### Aufgabenstellung
Wie sehen alle folgenden Zeilen als Markdown-Tabelle mit den Spalten „Nr“ für die fortlaufende Nummer und „Inhalt“ für die jeweilige Zeile aus, wenn Leerzeilen weggelassen werden?

### Ausgelesene Daten
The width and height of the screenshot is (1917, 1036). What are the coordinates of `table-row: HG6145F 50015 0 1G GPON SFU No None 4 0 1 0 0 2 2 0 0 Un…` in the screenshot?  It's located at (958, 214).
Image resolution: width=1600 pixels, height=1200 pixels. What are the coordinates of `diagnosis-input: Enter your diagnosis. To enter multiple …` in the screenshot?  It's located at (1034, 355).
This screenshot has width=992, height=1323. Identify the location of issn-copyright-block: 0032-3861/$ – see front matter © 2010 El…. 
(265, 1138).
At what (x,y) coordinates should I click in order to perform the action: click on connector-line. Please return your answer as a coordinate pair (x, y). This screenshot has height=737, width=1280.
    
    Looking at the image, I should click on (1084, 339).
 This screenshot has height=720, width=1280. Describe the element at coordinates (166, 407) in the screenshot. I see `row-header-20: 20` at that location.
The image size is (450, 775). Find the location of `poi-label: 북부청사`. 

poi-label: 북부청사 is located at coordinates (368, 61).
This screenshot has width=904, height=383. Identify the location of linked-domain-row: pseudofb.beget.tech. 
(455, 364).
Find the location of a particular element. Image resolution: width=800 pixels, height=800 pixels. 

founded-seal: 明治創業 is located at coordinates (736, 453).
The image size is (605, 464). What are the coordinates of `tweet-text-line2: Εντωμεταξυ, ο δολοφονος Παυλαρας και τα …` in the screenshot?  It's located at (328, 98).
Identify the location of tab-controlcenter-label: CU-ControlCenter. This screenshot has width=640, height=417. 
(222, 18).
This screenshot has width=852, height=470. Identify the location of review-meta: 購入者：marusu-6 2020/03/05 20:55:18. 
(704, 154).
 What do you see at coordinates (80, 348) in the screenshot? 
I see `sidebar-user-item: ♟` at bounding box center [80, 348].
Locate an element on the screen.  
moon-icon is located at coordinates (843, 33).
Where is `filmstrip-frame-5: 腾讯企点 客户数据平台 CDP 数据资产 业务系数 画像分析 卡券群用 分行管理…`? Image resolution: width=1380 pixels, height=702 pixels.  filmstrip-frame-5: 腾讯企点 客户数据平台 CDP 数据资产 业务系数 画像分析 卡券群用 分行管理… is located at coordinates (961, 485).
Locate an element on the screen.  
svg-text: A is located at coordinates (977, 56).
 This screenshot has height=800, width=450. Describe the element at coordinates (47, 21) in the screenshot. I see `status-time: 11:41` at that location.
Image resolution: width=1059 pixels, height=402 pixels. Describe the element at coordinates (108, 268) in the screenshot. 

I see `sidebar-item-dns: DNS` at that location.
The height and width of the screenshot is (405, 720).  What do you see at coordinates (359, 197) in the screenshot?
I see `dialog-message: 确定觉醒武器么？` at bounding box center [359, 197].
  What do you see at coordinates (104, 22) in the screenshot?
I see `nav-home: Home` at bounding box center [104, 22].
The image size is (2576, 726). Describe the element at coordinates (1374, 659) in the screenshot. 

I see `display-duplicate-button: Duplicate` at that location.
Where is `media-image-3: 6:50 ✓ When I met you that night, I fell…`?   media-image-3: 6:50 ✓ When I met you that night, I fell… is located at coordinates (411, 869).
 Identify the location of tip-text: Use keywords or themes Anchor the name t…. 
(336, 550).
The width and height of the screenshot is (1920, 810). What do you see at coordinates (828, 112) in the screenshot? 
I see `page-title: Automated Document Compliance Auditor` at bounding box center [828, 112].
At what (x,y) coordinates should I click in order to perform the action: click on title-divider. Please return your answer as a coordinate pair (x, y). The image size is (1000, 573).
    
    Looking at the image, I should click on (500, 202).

### Schriftliche Antwort
| Nr | Inhalt |
|---|---|
| 1 | The width and height of the screenshot is (1917, 1036). What are the coordinates of `table-row: HG6145F 50015 0 1G GPON SFU No None 4 0 1 0 0 2 2 0 0 Un…` in the screenshot?  It's located at (958, 214). |
| 2 | Image resolution: width=1600 pixels, height=1200 pixels. What are the coordinates of `diagnosis-input: Enter your diagnosis. To enter multiple …` in the screenshot?  It's located at (1034, 355). |
| 3 | This screenshot has width=992, height=1323. Identify the location of issn-copyright-block: 0032-3861/$ – see front matter © 2010 El….  |
| 4 | (265, 1138). |
| 5 | At what (x,y) coordinates should I click in order to perform the action: click on connector-line. Please return your answer as a coordinate pair (x, y). This screenshot has height=737, width=1280. |
| 6 |     Looking at the image, I should click on (1084, 339). |
| 7 |  This screenshot has height=720, width=1280. Describe the element at coordinates (166, 407) in the screenshot. I see `row-header-20: 20` at that location. |
| 8 | The image size is (450, 775). Find the location of `poi-label: 북부청사`.  |
| 9 | poi-label: 북부청사 is located at coordinates (368, 61). |
| 10 | This screenshot has width=904, height=383. Identify the location of linked-domain-row: pseudofb.beget.tech.  |
| 11 | (455, 364). |
| 12 | Find the location of a particular element. Image resolution: width=800 pixels, height=800 pixels.  |
| 13 | founded-seal: 明治創業 is located at coordinates (736, 453). |
| 14 | The image size is (605, 464). What are the coordinates of `tweet-text-line2: Εντωμεταξυ, ο δολοφονος Παυλαρας και τα …` in the screenshot?  It's located at (328, 98). |
| 15 | Identify the location of tab-controlcenter-label: CU-ControlCenter. This screenshot has width=640, height=417.  |
| 16 | (222, 18). |
| 17 | This screenshot has width=852, height=470. Identify the location of review-meta: 購入者：marusu-6 2020/03/05 20:55:18.  |
| 18 | (704, 154). |
| 19 |  What do you see at coordinates (80, 348) in the screenshot?  |
| 20 | I see `sidebar-user-item: ♟` at bounding box center [80, 348]. |
| 21 | Locate an element on the screen.   |
| 22 | moon-icon is located at coordinates (843, 33). |
| 23 | Where is `filmstrip-frame-5: 腾讯企点 客户数据平台 CDP 数据资产 业务系数 画像分析 卡券群用 分行管理…`? Image resolution: width=1380 pixels, height=702 pixels.  filmstrip-frame-5: 腾讯企点 客户数据平台 CDP 数据资产 业务系数 画像分析 卡券群用 分行管理… is located at coordinates (961, 485). |
| 24 | Locate an element on the screen.   |
| 25 | svg-text: A is located at coordinates (977, 56). |
| 26 |  This screenshot has height=800, width=450. Describe the element at coordinates (47, 21) in the screenshot. I see `status-time: 11:41` at that location. |
| 27 | Image resolution: width=1059 pixels, height=402 pixels. Describe the element at coordinates (108, 268) in the screenshot.  |
| 28 | I see `sidebar-item-dns: DNS` at that location. |
| 29 | The height and width of the screenshot is (405, 720).  What do you see at coordinates (359, 197) in the screenshot? |
| 30 | I see `dialog-message: 确定觉醒武器么？` at bounding box center [359, 197]. |
| 31 |   What do you see at coordinates (104, 22) in the screenshot? |
| 32 | I see `nav-home: Home` at bounding box center [104, 22]. |
| 33 | The image size is (2576, 726). Describe the element at coordinates (1374, 659) in the screenshot.  |
| 34 | I see `display-duplicate-button: Duplicate` at that location. |
| 35 | Where is `media-image-3: 6:50 ✓ When I met you that night, I fell…`?   media-image-3: 6:50 ✓ When I met you that night, I fell… is located at coordinates (411, 869). |
| 36 |  Identify the location of tip-text: Use keywords or themes Anchor the name t….  |
| 37 | (336, 550). |
| 38 | The width and height of the screenshot is (1920, 810). What do you see at coordinates (828, 112) in the screenshot?  |
| 39 | I see `page-title: Automated Document Compliance Auditor` at bounding box center [828, 112]. |
| 40 | At what (x,y) coordinates should I click in order to perform the action: click on title-divider. Please return your answer as a coordinate pair (x, y). The image size is (1000, 573). |
| 41 |     Looking at the image, I should click on (500, 202). |